What you will do – Rewrite the listing below as a numbered list, leaving out any blank lines.

Records supplied –
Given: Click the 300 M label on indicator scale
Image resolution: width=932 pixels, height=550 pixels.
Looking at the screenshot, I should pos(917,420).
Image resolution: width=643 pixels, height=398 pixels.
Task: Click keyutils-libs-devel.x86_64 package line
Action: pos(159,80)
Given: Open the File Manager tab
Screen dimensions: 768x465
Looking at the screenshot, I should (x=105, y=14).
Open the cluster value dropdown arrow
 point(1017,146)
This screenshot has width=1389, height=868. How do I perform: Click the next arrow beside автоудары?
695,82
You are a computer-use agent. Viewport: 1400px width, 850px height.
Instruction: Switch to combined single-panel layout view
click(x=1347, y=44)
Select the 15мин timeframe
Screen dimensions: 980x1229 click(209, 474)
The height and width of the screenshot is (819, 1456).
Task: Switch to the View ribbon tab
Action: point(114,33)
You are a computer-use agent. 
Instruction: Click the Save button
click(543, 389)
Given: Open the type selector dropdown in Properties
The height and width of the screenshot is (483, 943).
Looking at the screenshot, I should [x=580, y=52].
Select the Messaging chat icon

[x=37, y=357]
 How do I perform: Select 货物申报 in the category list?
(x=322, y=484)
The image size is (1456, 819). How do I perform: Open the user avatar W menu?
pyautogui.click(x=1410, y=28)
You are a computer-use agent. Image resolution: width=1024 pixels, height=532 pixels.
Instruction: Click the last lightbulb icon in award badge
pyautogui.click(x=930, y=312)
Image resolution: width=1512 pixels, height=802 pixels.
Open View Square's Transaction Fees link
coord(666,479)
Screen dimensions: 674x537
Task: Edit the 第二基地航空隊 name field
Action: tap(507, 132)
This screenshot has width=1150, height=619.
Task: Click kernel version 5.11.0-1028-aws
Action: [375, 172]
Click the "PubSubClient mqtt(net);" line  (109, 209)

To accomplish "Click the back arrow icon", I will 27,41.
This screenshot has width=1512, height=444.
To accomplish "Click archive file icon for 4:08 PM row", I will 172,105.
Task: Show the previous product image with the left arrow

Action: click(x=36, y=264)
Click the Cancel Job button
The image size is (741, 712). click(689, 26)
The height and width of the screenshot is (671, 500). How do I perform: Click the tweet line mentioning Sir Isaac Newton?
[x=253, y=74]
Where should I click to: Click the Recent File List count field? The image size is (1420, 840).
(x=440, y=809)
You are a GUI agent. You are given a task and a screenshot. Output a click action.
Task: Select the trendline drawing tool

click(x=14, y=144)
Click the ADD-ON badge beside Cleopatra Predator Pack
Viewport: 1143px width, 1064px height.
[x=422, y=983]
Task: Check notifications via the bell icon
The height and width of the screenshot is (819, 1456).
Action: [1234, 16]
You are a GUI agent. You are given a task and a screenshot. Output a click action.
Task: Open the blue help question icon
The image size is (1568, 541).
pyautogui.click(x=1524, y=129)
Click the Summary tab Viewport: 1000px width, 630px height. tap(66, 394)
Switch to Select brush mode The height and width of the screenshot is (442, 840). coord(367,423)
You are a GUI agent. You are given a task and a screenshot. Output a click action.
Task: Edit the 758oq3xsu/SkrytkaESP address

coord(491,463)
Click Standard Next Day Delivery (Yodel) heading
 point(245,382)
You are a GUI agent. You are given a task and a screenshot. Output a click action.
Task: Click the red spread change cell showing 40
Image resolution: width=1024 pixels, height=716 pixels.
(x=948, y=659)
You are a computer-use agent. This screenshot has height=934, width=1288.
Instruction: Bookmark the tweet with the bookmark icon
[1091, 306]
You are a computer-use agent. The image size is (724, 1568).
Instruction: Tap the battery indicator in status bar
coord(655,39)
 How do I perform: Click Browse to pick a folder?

Exercise answer –
1. Given: Click the 300 M label on indicator scale
2. Image resolution: width=932 pixels, height=550 pixels.
3. Looking at the screenshot, I should pos(917,420).
4. Image resolution: width=643 pixels, height=398 pixels.
5. Task: Click keyutils-libs-devel.x86_64 package line
6. Action: pos(159,80)
7. Given: Open the File Manager tab
8. Screen dimensions: 768x465
9. Looking at the screenshot, I should (x=105, y=14).
10. Open the cluster value dropdown arrow
11.  point(1017,146)
12. This screenshot has width=1389, height=868. How do I perform: Click the next arrow beside автоудары?
13. 695,82
14. You are a computer-use agent. Viewport: 1400px width, 850px height.
15. Instruction: Switch to combined single-panel layout view
16. click(x=1347, y=44)
17. Select the 15мин timeframe
18. Screen dimensions: 980x1229 click(209, 474)
19. The height and width of the screenshot is (819, 1456).
20. Task: Switch to the View ribbon tab
21. Action: point(114,33)
22. You are a computer-use agent. 
23. Instruction: Click the Save button
24. click(543, 389)
25. Given: Open the type selector dropdown in Properties
26. The height and width of the screenshot is (483, 943).
27. Looking at the screenshot, I should [x=580, y=52].
28. Select the Messaging chat icon
29. [x=37, y=357]
30.  How do I perform: Select 货物申报 in the category list?
31. (x=322, y=484)
32. The image size is (1456, 819). How do I perform: Open the user avatar W menu?
33. pyautogui.click(x=1410, y=28)
34. You are a computer-use agent. Image resolution: width=1024 pixels, height=532 pixels.
35. Instruction: Click the last lightbulb icon in award badge
36. pyautogui.click(x=930, y=312)
37. Image resolution: width=1512 pixels, height=802 pixels.
38. Open View Square's Transaction Fees link
39. coord(666,479)
40. Screen dimensions: 674x537
41. Task: Edit the 第二基地航空隊 name field
42. Action: tap(507, 132)
43. This screenshot has width=1150, height=619.
44. Task: Click kernel version 5.11.0-1028-aws
45. Action: [375, 172]
46. Click the "PubSubClient mqtt(net);" line  (109, 209)
47. To accomplish "Click the back arrow icon", I will 27,41.
48. This screenshot has width=1512, height=444.
49. To accomplish "Click archive file icon for 4:08 PM row", I will 172,105.
50. Task: Show the previous product image with the left arrow
51. Action: click(x=36, y=264)
52. Click the Cancel Job button
53. The image size is (741, 712). click(689, 26)
54. The height and width of the screenshot is (671, 500). How do I perform: Click the tweet line mentioning Sir Isaac Newton?
55. [x=253, y=74]
56. Where should I click to: Click the Recent File List count field? The image size is (1420, 840).
57. (x=440, y=809)
58. You are a GUI agent. You are given a task and a screenshot. Output a click action.
59. Task: Select the trendline drawing tool
60. click(x=14, y=144)
61. Click the ADD-ON badge beside Cleopatra Predator Pack
62. Viewport: 1143px width, 1064px height.
63. [x=422, y=983]
64. Task: Check notifications via the bell icon
65. The height and width of the screenshot is (819, 1456).
66. Action: [1234, 16]
67. You are a GUI agent. You are given a task and a screenshot. Output a click action.
68. Task: Open the blue help question icon
69. The image size is (1568, 541).
70. pyautogui.click(x=1524, y=129)
71. Click the Summary tab Viewport: 1000px width, 630px height. tap(66, 394)
72. Switch to Select brush mode The height and width of the screenshot is (442, 840). coord(367,423)
73. You are a GUI agent. You are given a task and a screenshot. Output a click action.
74. Task: Edit the 758oq3xsu/SkrytkaESP address
75. coord(491,463)
76. Click Standard Next Day Delivery (Yodel) heading
77.  point(245,382)
78. You are a GUI agent. You are given a task and a screenshot. Output a click action.
79. Task: Click the red spread change cell showing 40
80. Image resolution: width=1024 pixels, height=716 pixels.
81. (x=948, y=659)
82. You are a computer-use agent. This screenshot has height=934, width=1288.
83. Instruction: Bookmark the tweet with the bookmark icon
84. [1091, 306]
85. You are a computer-use agent. The image size is (724, 1568).
86. Instruction: Tap the battery indicator in status bar
87. coord(655,39)
88.  How do I perform: Click Browse to pick a folder?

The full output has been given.